Only a number is wanted here, namely how many lines of the data contain the string "computer".

-- Data supplied follows --

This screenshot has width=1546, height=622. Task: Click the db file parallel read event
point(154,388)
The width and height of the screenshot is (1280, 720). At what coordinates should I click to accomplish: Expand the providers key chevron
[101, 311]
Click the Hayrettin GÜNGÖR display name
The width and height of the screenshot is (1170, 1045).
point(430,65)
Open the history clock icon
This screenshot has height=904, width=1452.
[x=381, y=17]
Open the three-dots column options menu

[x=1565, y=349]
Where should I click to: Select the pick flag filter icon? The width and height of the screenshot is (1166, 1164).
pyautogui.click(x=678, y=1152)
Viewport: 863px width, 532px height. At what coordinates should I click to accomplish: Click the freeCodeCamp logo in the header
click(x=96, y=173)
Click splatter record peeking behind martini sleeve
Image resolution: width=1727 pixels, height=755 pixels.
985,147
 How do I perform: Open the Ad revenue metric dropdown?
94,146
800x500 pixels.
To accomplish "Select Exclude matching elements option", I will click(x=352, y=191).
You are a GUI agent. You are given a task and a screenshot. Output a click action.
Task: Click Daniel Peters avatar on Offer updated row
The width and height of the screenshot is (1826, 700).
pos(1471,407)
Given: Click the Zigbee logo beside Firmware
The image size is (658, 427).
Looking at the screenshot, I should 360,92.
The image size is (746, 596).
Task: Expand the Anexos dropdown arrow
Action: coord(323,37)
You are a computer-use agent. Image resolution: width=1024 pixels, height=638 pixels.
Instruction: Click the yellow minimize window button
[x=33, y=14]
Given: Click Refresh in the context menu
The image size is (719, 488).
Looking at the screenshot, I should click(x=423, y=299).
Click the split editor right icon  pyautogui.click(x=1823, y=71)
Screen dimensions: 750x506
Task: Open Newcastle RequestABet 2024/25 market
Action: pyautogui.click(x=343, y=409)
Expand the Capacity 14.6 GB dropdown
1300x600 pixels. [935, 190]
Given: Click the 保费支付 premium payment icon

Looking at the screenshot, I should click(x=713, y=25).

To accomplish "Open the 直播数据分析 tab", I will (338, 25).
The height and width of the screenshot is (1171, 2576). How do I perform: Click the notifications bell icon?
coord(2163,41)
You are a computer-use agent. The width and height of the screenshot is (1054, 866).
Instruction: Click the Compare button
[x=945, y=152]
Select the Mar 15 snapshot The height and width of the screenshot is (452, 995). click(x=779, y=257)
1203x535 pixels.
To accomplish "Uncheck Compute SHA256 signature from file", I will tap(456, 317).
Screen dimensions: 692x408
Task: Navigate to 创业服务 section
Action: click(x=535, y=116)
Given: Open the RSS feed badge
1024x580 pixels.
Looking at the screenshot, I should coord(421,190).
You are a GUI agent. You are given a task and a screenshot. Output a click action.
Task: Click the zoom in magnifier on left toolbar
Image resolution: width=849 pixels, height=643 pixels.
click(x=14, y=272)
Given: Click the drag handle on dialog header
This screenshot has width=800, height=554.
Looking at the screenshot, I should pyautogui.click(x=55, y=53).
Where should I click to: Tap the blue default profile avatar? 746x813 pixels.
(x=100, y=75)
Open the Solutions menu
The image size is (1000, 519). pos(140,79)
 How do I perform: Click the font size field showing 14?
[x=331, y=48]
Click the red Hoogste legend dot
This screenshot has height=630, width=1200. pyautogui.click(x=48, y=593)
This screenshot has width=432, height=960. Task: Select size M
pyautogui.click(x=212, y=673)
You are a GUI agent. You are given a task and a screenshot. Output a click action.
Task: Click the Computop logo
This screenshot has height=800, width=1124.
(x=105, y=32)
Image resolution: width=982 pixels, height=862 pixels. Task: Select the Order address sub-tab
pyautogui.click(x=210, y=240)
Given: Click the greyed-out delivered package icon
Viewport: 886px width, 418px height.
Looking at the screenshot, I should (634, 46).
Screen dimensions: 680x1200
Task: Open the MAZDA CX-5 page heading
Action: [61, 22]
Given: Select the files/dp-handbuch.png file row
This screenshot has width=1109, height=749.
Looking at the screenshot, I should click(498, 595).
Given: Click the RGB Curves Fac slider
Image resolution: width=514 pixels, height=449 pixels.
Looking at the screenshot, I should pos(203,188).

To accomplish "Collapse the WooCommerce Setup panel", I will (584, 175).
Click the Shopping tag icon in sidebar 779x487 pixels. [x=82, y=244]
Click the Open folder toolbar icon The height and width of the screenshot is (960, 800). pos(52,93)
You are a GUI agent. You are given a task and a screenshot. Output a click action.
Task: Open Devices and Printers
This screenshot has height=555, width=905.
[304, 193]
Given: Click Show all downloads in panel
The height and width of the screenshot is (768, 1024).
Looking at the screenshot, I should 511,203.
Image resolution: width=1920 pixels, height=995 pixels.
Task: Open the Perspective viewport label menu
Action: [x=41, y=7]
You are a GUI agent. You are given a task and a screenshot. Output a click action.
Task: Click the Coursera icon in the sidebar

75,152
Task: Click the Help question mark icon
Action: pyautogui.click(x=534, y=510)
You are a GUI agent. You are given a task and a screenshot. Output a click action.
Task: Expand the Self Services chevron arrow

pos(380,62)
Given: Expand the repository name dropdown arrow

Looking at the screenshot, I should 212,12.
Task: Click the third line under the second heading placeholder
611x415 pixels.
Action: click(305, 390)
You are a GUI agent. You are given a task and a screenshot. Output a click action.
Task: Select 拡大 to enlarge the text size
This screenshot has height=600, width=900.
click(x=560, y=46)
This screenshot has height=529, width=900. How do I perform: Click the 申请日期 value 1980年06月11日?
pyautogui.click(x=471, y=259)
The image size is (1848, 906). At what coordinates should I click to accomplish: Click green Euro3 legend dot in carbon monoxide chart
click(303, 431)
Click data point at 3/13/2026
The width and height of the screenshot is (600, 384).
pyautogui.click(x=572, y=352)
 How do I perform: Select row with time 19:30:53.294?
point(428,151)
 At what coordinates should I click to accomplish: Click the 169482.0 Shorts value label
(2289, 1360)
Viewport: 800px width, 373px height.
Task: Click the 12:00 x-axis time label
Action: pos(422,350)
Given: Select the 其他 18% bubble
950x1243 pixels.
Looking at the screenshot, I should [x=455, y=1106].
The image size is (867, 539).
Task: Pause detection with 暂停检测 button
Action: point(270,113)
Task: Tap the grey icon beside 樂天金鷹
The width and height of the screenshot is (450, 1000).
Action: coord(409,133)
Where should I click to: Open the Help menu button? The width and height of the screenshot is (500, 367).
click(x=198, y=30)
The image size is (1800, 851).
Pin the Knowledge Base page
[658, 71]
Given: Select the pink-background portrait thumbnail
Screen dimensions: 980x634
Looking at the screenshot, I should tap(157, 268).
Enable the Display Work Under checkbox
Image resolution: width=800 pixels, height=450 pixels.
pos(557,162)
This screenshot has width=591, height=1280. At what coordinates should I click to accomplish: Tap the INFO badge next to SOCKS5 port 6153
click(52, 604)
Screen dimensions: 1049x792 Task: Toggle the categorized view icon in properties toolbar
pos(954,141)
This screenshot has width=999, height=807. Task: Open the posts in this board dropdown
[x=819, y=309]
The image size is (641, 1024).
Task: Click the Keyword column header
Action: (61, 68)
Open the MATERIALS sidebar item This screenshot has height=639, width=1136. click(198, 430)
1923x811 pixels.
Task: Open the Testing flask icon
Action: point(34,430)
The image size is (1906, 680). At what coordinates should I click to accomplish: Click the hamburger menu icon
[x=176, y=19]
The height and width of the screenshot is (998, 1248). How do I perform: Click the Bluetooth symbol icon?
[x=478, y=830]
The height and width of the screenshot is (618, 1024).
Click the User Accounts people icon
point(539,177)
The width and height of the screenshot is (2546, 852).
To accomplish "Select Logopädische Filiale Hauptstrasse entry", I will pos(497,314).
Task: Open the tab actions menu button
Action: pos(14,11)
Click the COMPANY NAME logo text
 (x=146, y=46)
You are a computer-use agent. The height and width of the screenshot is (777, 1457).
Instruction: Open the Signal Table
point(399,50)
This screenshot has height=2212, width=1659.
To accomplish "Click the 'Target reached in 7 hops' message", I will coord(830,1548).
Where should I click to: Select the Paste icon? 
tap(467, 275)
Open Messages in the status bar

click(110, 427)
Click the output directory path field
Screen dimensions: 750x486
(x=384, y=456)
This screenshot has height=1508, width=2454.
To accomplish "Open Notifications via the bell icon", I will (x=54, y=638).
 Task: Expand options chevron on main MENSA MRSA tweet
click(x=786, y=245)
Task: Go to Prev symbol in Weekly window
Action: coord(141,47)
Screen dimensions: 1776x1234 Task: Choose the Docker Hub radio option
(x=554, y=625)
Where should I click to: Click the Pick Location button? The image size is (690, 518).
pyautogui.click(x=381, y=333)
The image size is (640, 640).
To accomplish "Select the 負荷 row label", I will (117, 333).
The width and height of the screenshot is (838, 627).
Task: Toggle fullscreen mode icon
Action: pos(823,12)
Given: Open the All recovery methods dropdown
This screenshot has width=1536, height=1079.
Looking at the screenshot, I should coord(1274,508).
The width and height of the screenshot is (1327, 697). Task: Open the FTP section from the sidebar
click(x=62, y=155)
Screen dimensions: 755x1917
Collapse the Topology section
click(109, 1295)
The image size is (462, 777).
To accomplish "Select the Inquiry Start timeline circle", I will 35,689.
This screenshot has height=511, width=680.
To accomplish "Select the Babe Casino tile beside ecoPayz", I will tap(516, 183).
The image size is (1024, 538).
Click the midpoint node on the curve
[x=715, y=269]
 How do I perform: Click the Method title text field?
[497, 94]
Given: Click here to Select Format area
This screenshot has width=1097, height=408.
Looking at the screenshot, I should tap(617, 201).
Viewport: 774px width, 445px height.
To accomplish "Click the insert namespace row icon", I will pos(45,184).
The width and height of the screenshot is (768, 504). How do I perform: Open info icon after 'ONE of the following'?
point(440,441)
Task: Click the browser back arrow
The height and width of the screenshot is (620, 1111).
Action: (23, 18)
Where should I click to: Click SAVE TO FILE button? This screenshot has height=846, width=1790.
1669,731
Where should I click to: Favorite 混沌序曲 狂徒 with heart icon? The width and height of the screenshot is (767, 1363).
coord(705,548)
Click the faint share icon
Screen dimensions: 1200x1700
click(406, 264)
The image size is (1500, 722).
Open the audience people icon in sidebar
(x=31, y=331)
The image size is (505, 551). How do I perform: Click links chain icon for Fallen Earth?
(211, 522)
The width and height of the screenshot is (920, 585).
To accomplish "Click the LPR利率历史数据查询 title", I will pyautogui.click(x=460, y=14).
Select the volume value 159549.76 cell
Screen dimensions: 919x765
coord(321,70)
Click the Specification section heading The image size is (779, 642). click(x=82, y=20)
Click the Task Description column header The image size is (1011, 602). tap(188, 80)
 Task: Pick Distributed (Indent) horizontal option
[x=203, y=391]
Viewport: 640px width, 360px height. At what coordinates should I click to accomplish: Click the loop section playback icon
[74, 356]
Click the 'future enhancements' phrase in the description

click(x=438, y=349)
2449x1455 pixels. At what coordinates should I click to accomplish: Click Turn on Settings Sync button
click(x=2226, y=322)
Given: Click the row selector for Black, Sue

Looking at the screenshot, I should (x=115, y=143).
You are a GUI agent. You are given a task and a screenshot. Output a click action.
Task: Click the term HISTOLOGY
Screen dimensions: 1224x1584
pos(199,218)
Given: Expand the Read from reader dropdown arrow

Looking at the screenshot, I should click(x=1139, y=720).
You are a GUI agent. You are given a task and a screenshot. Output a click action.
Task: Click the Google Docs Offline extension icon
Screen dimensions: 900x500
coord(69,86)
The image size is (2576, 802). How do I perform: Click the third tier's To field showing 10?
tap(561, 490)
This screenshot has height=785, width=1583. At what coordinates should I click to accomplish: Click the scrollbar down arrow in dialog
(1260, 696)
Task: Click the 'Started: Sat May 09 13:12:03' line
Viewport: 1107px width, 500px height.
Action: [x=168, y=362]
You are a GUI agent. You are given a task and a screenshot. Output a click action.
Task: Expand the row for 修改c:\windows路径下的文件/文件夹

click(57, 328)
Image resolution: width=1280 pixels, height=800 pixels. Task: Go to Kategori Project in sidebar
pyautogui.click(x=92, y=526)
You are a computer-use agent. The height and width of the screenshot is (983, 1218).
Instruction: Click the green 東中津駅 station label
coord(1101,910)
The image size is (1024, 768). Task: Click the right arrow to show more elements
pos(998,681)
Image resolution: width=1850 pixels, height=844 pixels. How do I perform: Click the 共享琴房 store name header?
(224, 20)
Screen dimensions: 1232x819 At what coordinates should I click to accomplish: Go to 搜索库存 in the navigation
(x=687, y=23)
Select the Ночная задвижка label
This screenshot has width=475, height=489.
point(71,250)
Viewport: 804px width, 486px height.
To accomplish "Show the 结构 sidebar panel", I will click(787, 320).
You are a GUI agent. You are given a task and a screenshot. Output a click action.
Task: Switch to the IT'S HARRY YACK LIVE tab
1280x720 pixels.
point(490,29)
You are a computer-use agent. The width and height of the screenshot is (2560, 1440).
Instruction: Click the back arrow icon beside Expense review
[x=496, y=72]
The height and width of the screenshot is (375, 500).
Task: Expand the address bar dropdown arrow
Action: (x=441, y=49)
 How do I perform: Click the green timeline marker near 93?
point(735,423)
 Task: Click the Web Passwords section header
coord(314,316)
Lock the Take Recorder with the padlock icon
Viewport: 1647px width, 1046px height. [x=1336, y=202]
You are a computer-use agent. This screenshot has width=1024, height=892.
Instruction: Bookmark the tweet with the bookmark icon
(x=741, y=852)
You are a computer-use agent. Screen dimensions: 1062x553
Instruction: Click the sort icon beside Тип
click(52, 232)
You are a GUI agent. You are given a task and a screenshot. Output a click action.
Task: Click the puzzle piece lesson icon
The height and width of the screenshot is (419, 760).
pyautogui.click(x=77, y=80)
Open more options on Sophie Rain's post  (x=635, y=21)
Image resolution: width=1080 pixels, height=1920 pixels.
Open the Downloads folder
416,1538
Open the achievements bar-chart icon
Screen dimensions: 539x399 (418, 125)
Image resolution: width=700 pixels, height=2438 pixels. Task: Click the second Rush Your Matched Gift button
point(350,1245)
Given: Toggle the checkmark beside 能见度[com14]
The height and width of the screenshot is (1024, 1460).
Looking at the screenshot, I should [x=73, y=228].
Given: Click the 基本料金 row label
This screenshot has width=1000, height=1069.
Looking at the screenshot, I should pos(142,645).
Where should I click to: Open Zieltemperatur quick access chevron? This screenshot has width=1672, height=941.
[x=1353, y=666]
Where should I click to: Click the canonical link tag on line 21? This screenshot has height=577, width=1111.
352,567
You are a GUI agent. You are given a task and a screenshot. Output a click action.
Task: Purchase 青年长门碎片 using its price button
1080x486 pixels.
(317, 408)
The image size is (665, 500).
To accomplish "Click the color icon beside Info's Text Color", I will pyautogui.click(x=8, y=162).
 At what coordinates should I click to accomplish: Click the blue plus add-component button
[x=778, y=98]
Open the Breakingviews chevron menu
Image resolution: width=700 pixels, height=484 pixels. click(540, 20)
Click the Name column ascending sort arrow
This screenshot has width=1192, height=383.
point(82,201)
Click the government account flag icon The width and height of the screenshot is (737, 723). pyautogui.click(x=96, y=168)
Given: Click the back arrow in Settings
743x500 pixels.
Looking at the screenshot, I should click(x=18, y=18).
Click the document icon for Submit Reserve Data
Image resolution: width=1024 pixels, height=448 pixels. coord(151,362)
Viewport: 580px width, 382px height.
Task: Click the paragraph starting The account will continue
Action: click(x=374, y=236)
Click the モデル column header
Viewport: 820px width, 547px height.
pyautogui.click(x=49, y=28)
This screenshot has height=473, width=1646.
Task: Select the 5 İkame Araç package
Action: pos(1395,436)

-- Data supplied concluded --

» Answer to the exercise: 7